____ Source data
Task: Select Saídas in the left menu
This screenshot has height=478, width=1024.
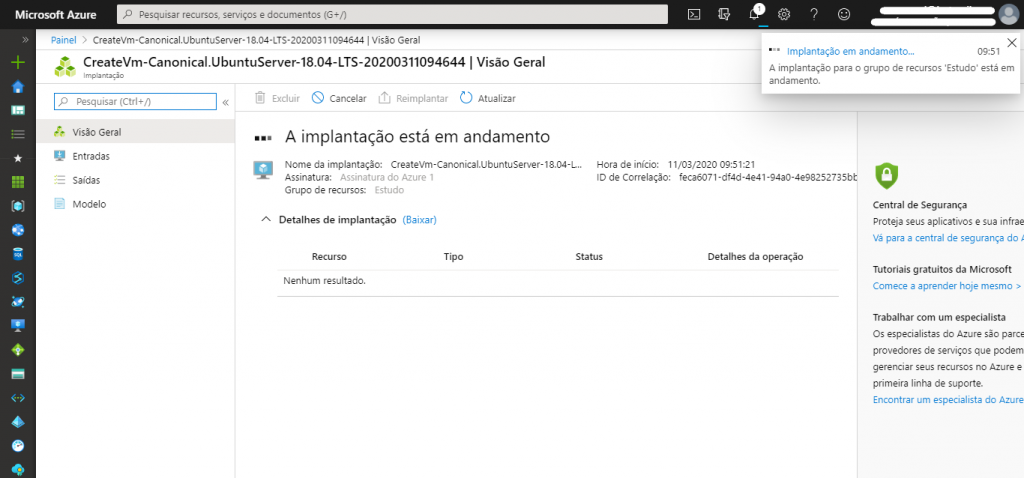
________
____ Source data
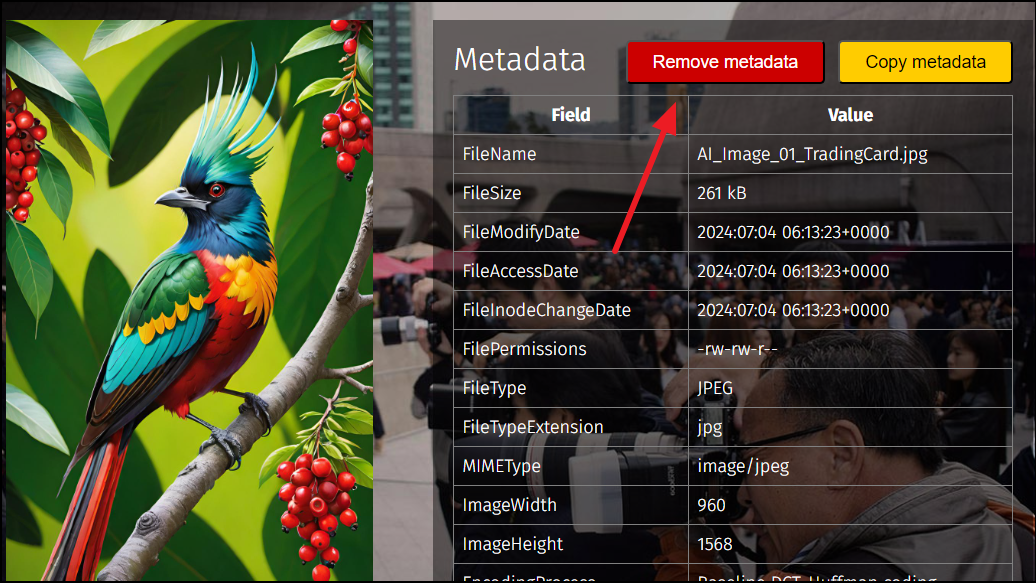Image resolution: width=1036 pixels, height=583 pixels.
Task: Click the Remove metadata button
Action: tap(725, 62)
________
*What to do*: Find the line with "Task: Select Saídas in the left menu" in the material above. Reproduce it and each line after it up to and including the line with "This screenshot has height=478, width=1024.".

*The answer*:
Task: Select Saídas in the left menu
This screenshot has height=478, width=1024.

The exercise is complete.